Venancio Junior
E
se, de repente, tivesse uma forma de controlar a vida de todo mundo? Tem situações
que o desejo é acelerar a vida para fugir do tédio ou de uma situação
desagradável. Enquanto em outras, o desejo é parar o tempo quando se está em
férias com a família e em todos os momentos agradáveis.
Acredite,
mas, é possível pausar o tempo de todo mundo. Antigamente quando o sinal de tv
era analógico, isto era impensável que haveria alguma possibilidade de
controlar o seu conteúdo. No início do sinal digital ainda não havia esta
possibilidade. Quando chegaram os canais de streamings com transmissão pela
internet, a possibilidade em controlar o conteúdo através de um simples
controle remoto gerou uma falsa ideia de que seria um controle absoluto. O
controle é parcial daquilo que se vai consumir e pausar quando desejar, porém,
o conteúdo disponível jamais poderá controlar.
Imagine
quando pausa uma exibição na televisão? Literalmente, o mundo inteiro foi
pausado. Atrás daquilo que se está vendo há o restante do cenário. Se
avançarmos nesta imaginação, atrás daquele local há paredes, muros, ruas,
pessoas andando, carros transitando de um lado para outro e uma vida inteira do
cotidiano que foi pausada pelo controle remoto. Absolutamente o mundo inteiro
indiretamente está pausado. Não conseguimos enxergar porque o objetivo da
transmissão é restrito aquela cena do programa ou do filme. Numa visão de raio-X
poderia facilmente enxergar o mundo pausado. Mas, quem estava correndo algum
tipo de perigo, o tempo parou e o perigo foi adiado. Quem estava tentando o
suicídio, “ganhou” uma sobrevida na pausa do controle remoto. Aquele acidente
que estava quase acontecendo, não aconteceu e todos os envolvidos ainda estão
ilesos e fisicamente preservados. Quem estava festejando, ganhou um tempo a
mais de comemoração. Aquele tempo gostoso das férias em família foi
momentaneamente prolongado. Era tudo o que se deseja. Quem nunca pensou
“gostaria que o tempo parasse agora” ...ou não.

REGISTROS FORNECIDOS |
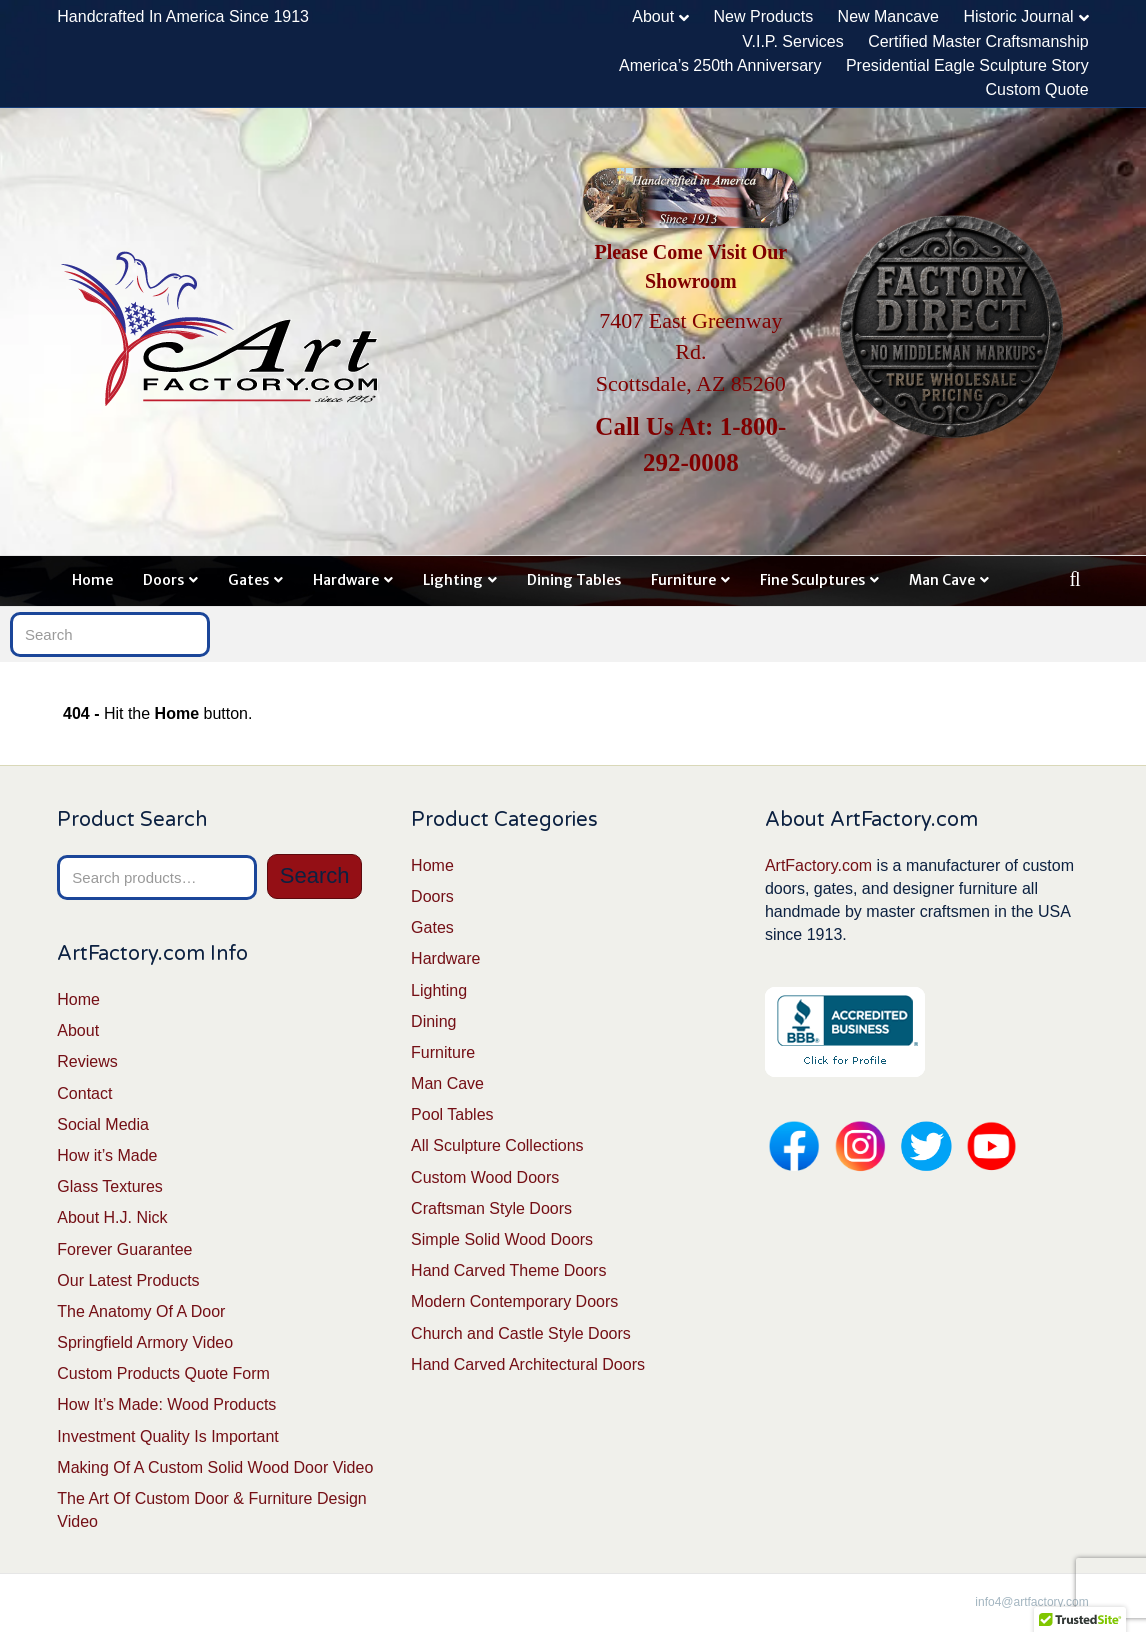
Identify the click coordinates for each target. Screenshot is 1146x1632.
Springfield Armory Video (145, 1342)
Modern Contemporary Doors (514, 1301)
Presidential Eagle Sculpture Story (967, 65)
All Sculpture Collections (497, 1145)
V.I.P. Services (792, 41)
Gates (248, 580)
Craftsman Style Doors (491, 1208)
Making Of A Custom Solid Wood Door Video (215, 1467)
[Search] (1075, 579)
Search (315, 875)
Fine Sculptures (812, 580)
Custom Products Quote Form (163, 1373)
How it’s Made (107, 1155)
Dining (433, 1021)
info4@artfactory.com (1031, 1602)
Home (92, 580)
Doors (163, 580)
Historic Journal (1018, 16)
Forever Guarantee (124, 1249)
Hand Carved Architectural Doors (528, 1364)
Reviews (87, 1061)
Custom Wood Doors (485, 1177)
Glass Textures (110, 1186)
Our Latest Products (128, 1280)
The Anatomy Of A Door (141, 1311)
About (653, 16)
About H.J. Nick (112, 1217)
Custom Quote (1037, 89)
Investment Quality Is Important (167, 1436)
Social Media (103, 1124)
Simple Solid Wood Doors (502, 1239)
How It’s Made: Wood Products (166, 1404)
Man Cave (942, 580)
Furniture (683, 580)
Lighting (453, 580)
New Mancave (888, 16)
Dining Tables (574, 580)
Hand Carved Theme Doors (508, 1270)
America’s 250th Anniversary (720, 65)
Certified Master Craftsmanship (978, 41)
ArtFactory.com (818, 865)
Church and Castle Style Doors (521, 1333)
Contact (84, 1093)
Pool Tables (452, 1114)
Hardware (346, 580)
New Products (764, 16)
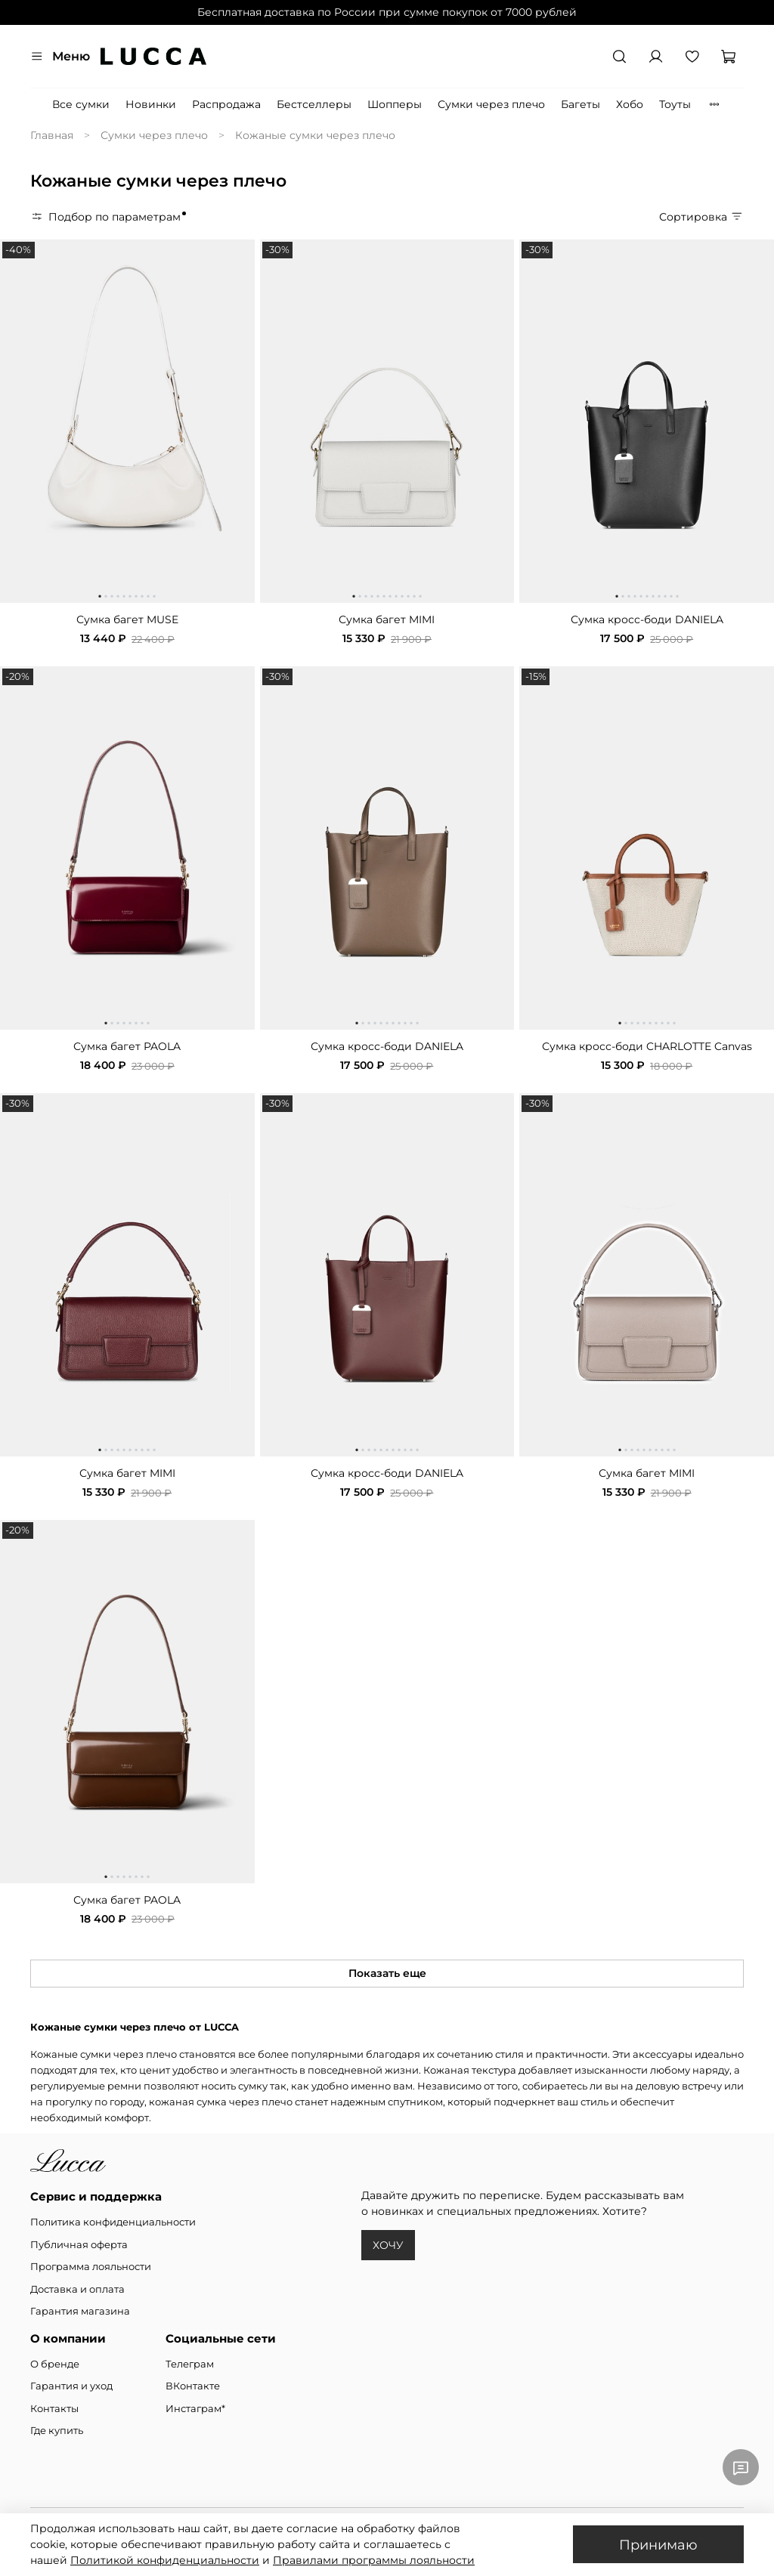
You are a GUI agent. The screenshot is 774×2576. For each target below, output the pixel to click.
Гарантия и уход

TAREFAS DO EXERCÍCIO |
• 1. No texto sobre pausar o tempo, o que gerou a falsa ideia de um controle absoluto?
• 2. Enumere tudo o que, segundo o texto sobre pausar o tempo, há atrás daquele local quando se avança na imaginação.
• 3. Devolva o trecho do texto sobre pausar o tempo que começa em "Venancio Junior" e termina em "os momentos agradáveis.", sem nenhuma alteração.
Os registros não têm nenhum papel nesta atividade.

RESPOSTAS DO EXERCÍCIO |
• 1. A possibilidade de controlar o conteúdo com um simples controle remoto, que surgiu quando chegaram os canais de streaming com transmissão pela internet.

• 2. Paredes; muros; ruas; pessoas andando; carros transitando de um lado para outro; uma vida inteira do cotidiano que foi pausada pelo controle remoto.

• 3.
Venancio Junior
E
se, de repente, tivesse uma forma de controlar a vida de todo mundo? Tem situações
que o desejo é acelerar a vida para fugir do tédio ou de uma situação
desagradável. Enquanto em outras, o desejo é parar o tempo quando se está em
férias com a família e em todos os momentos agradáveis.